> **Try it**: Pull from the data below each line where the word "Expand" occurs, and copy it.

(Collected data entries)
☆ ☆ ☆ ☆ ☆ ☆ ☆

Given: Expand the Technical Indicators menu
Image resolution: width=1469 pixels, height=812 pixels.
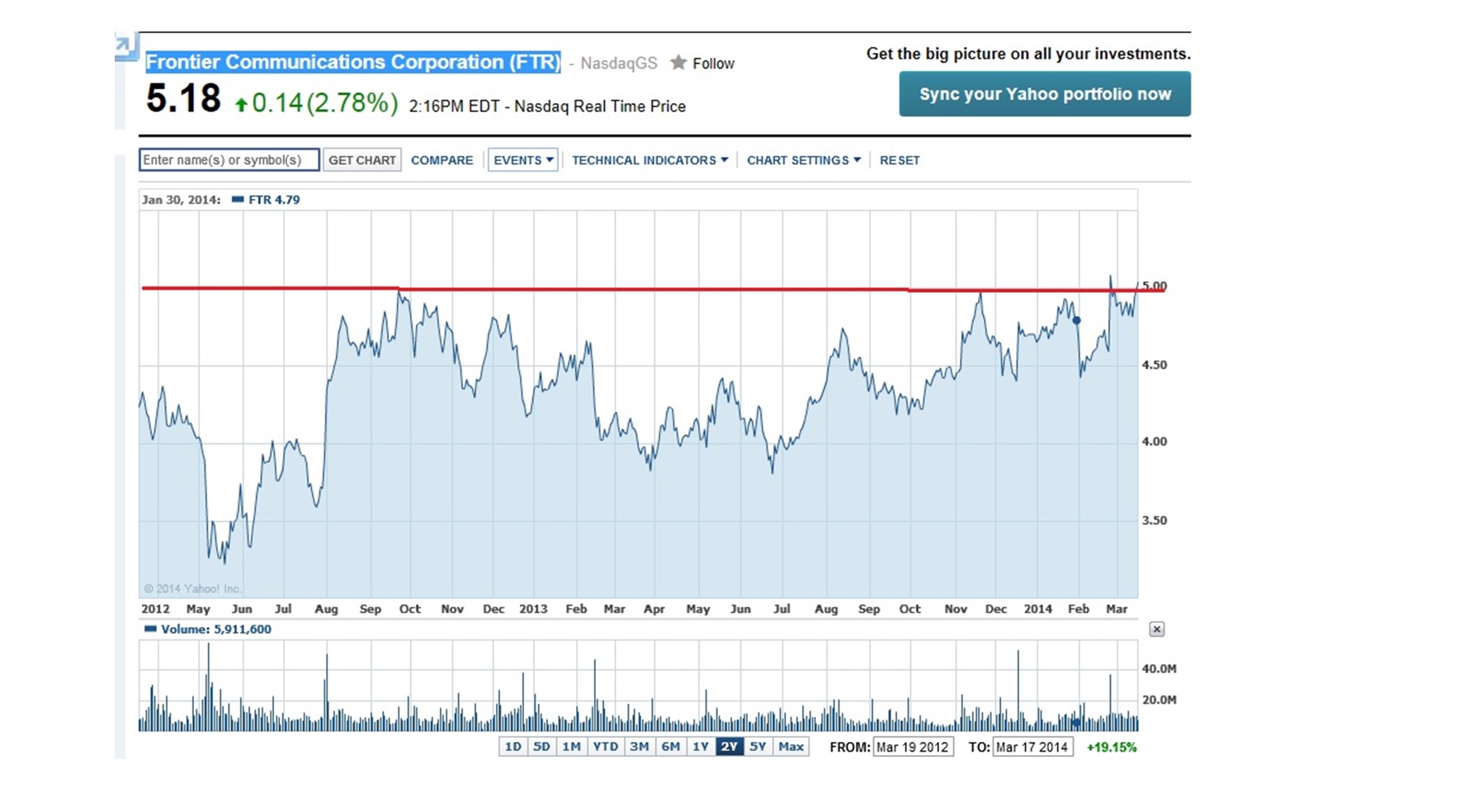Looking at the screenshot, I should pos(649,160).
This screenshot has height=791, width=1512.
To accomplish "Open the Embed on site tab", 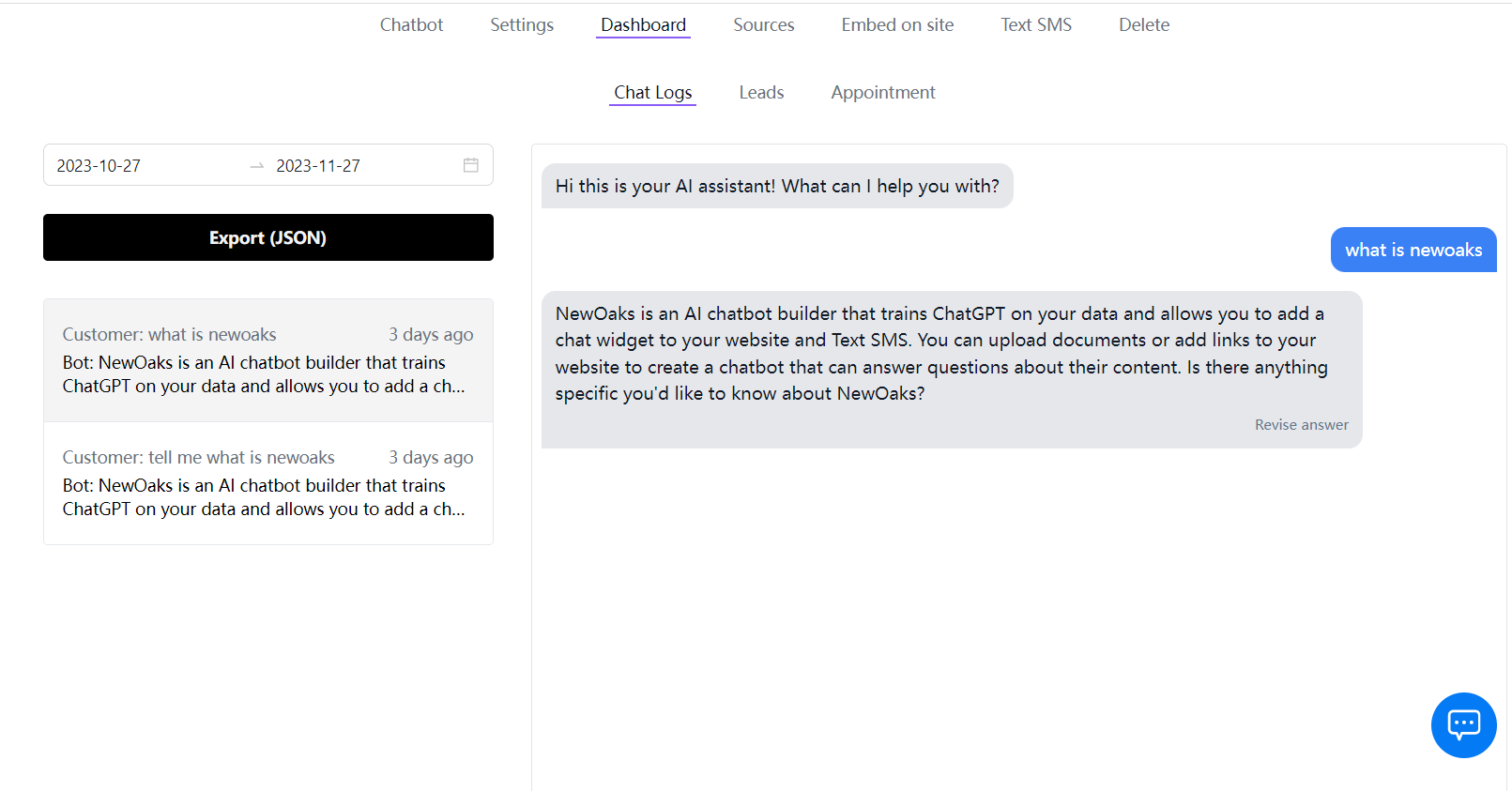I will (x=897, y=25).
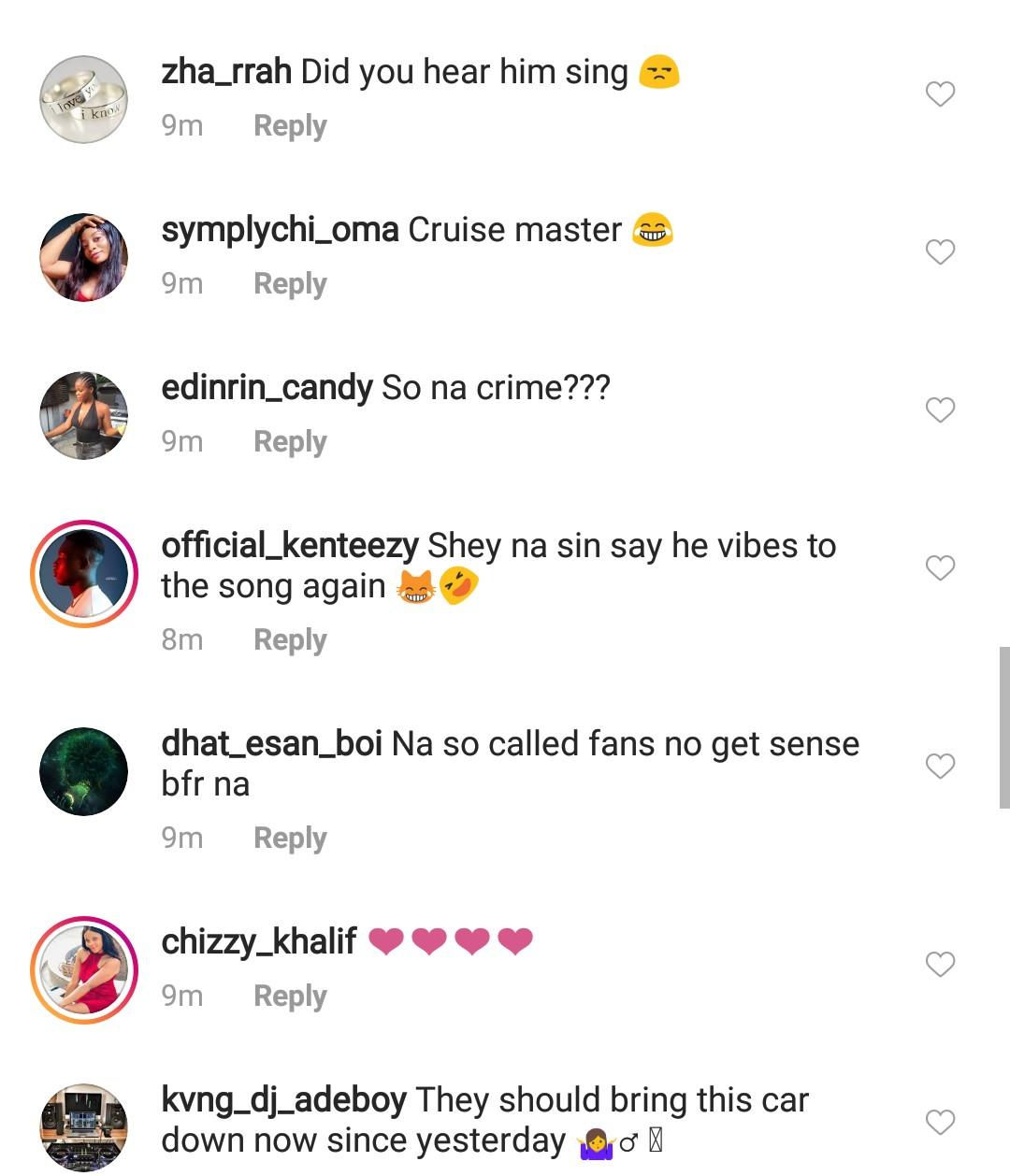Like zha_rrah's comment with the heart

point(940,94)
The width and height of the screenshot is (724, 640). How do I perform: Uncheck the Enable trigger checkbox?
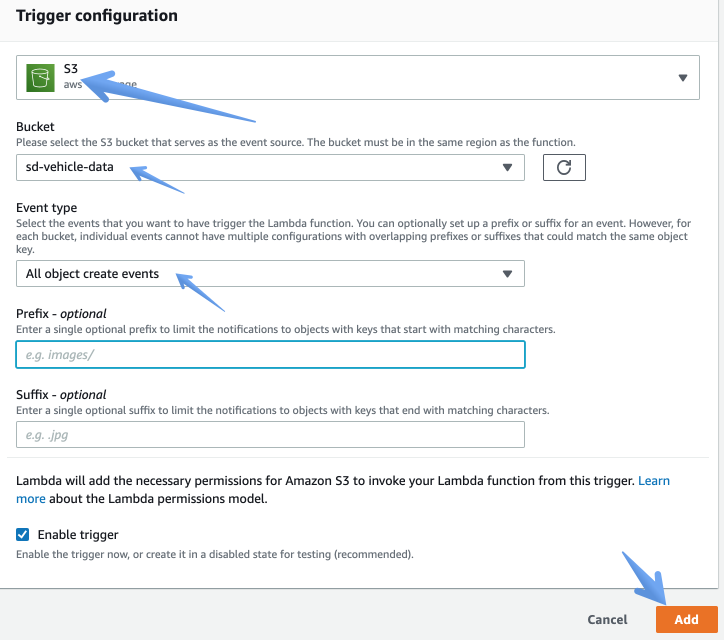[x=22, y=534]
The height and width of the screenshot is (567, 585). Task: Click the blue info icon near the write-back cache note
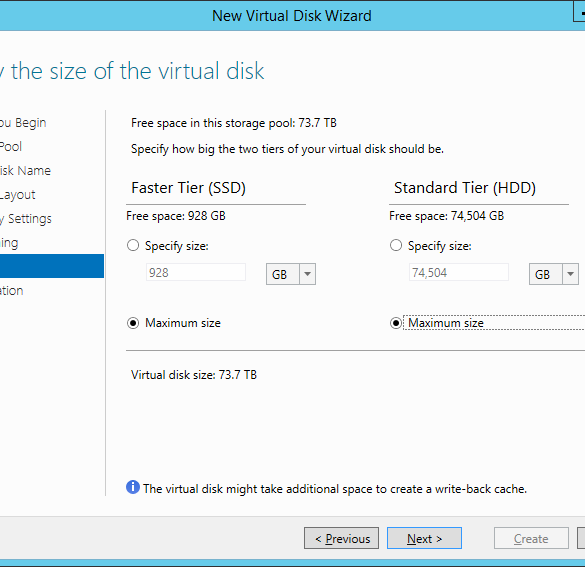(133, 487)
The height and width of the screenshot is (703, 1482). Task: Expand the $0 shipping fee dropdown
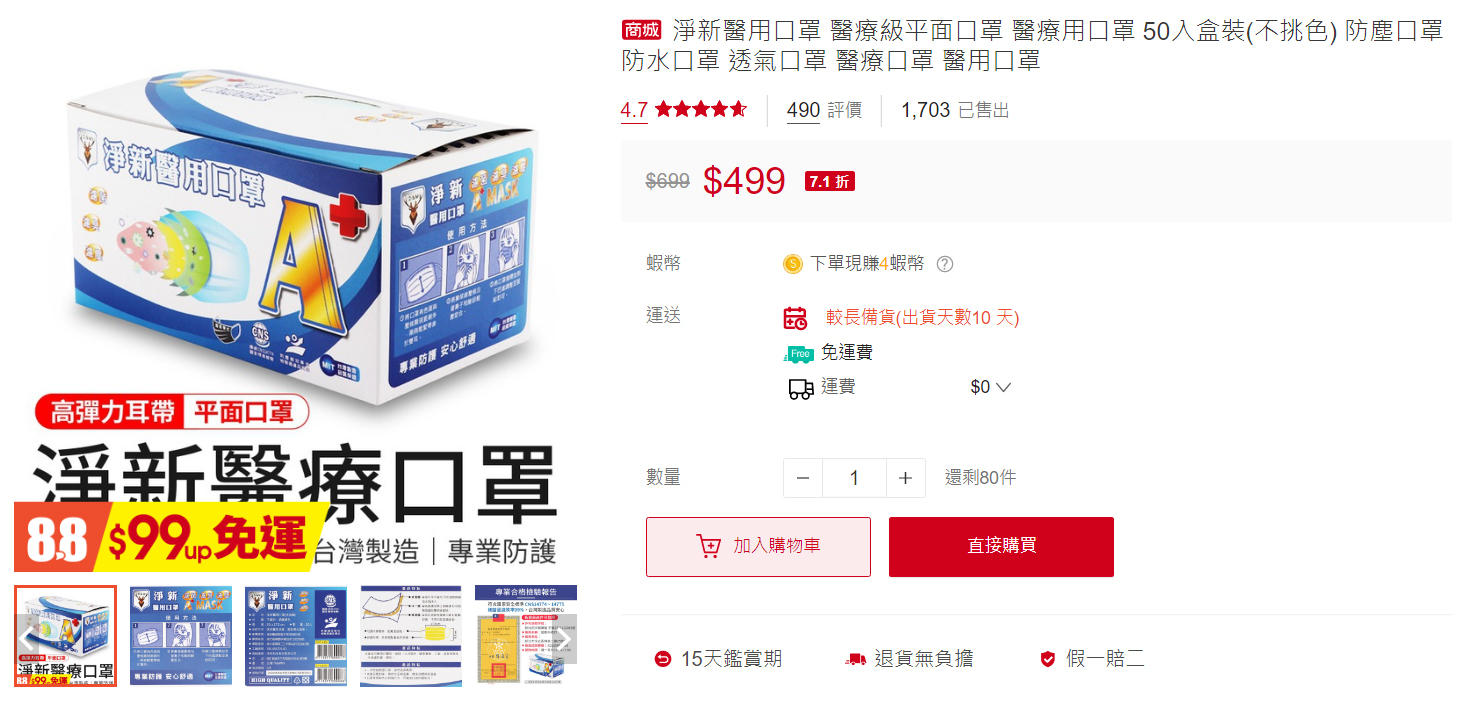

☆ ☆ ☆ ☆ ☆ ☆ ☆

> **Result for this exercise**:
Given: Expand the Technical Indicators menu
The height and width of the screenshot is (703, 1482). Task: Expand the $0 shipping fee dropdown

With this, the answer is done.